### WHAT YOU WILL DO
Repeat the lines below exactly as written, please, from the line with "Instruction: Go to next tutorial page" to the line with "Image resolution: width=1452", both lines included, and no others.

### Collected data entries

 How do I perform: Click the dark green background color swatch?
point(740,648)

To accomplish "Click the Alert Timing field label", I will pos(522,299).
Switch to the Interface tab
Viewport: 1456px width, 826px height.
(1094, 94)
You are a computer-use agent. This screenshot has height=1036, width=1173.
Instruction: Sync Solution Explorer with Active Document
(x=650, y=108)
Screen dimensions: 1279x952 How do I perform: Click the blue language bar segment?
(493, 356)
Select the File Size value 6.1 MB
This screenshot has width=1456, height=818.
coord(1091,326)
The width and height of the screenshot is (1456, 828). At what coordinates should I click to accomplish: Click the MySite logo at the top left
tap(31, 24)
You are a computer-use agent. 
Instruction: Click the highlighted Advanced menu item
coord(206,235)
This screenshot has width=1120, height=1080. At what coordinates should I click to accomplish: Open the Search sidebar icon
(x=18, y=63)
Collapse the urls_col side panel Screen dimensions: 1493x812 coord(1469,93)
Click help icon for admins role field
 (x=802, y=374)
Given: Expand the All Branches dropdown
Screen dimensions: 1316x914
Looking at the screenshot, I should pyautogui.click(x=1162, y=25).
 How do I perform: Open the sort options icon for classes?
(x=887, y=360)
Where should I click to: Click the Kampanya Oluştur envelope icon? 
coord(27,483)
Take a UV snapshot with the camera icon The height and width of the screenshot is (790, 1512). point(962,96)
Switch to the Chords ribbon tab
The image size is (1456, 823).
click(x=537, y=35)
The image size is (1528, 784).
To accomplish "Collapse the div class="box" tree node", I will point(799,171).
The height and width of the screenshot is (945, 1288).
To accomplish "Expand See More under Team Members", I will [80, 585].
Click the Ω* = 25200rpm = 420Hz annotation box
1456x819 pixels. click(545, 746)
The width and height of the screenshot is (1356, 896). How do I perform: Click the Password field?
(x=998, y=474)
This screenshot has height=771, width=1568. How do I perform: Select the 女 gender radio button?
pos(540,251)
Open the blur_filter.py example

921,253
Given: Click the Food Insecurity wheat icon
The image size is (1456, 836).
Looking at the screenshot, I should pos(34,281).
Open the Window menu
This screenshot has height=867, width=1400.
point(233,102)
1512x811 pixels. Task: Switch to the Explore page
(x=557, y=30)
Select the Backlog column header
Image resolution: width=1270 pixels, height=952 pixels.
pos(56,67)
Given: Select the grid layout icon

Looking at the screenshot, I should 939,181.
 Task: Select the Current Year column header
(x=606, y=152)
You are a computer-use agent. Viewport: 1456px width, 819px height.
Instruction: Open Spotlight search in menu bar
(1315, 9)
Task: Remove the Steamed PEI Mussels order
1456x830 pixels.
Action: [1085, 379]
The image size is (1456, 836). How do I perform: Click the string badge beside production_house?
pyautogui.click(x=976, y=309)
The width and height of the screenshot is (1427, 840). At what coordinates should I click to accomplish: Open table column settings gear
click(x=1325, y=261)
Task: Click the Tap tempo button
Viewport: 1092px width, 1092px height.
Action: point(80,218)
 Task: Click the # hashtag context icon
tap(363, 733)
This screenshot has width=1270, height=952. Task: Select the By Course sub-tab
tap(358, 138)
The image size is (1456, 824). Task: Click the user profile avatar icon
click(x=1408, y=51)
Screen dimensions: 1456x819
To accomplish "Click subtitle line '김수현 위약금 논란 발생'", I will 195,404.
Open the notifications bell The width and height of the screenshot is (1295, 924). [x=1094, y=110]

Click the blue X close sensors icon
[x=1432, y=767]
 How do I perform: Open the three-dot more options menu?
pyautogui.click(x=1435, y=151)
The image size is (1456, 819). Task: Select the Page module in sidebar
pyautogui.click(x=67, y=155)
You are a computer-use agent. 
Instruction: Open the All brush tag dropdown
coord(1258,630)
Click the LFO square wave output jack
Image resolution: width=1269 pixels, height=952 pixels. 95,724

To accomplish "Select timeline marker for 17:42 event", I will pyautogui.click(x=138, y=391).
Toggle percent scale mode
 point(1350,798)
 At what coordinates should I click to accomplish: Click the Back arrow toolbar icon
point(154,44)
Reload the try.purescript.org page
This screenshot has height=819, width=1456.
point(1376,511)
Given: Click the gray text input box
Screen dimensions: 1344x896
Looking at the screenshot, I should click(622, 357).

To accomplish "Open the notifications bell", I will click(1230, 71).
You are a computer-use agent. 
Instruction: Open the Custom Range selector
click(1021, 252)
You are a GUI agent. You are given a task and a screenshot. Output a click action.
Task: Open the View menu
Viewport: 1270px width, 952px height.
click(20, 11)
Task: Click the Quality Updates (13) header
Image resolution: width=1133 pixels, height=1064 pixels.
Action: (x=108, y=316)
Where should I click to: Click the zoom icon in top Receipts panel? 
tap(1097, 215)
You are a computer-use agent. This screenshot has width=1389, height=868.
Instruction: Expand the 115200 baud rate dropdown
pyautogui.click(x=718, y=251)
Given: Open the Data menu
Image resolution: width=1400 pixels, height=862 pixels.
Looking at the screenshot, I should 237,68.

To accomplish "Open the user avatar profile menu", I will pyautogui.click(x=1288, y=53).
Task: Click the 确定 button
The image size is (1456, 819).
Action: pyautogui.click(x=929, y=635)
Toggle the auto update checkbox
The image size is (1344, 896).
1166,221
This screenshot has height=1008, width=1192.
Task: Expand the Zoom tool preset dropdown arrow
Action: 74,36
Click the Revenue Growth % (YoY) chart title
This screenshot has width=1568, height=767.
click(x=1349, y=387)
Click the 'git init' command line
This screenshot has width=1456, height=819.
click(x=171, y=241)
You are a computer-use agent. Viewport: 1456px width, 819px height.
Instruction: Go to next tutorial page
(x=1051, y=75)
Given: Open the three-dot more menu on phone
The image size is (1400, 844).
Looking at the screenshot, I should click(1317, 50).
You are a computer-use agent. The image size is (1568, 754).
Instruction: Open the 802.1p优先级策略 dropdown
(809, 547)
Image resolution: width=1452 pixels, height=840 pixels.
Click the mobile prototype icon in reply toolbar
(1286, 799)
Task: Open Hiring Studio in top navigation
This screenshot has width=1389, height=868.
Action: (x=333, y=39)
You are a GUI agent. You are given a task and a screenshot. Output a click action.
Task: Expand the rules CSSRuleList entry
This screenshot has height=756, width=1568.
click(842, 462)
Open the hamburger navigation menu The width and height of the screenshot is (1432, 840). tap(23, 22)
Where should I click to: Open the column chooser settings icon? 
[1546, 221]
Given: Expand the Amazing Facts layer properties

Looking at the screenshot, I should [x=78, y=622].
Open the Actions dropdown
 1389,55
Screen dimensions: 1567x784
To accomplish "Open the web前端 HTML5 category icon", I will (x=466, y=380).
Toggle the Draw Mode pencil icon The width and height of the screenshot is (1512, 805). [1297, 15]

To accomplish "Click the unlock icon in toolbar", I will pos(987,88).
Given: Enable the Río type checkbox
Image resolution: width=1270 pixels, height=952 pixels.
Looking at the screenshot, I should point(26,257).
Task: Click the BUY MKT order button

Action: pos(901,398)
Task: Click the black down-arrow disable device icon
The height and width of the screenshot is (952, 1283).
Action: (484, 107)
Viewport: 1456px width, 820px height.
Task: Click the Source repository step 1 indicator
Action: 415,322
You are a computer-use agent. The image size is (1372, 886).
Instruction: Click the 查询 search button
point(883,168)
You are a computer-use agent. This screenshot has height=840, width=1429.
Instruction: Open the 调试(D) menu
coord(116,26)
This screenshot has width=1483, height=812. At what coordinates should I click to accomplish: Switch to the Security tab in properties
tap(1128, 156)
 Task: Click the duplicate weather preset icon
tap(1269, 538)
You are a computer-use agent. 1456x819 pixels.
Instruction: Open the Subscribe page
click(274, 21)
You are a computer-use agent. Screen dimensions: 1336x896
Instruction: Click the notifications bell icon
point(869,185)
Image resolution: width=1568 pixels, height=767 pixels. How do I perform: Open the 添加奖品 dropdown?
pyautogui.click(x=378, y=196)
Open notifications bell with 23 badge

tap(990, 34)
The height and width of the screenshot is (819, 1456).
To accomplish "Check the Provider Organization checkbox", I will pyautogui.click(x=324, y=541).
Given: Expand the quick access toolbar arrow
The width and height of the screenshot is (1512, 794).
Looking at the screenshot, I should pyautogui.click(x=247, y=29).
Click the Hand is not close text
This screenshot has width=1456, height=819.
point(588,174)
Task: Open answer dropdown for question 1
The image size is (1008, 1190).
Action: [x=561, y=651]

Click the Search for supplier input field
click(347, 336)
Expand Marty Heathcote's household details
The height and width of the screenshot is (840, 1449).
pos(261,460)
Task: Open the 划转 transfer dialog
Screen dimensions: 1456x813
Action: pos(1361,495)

### SOLUTION
Instruction: Go to next tutorial page
(x=1051, y=75)
Given: Open the three-dot more menu on phone
The image size is (1400, 844).
Looking at the screenshot, I should click(1317, 50).
You are a computer-use agent. The image size is (1568, 754).
Instruction: Open the 802.1p优先级策略 dropdown
(809, 547)
Image resolution: width=1452 pixels, height=840 pixels.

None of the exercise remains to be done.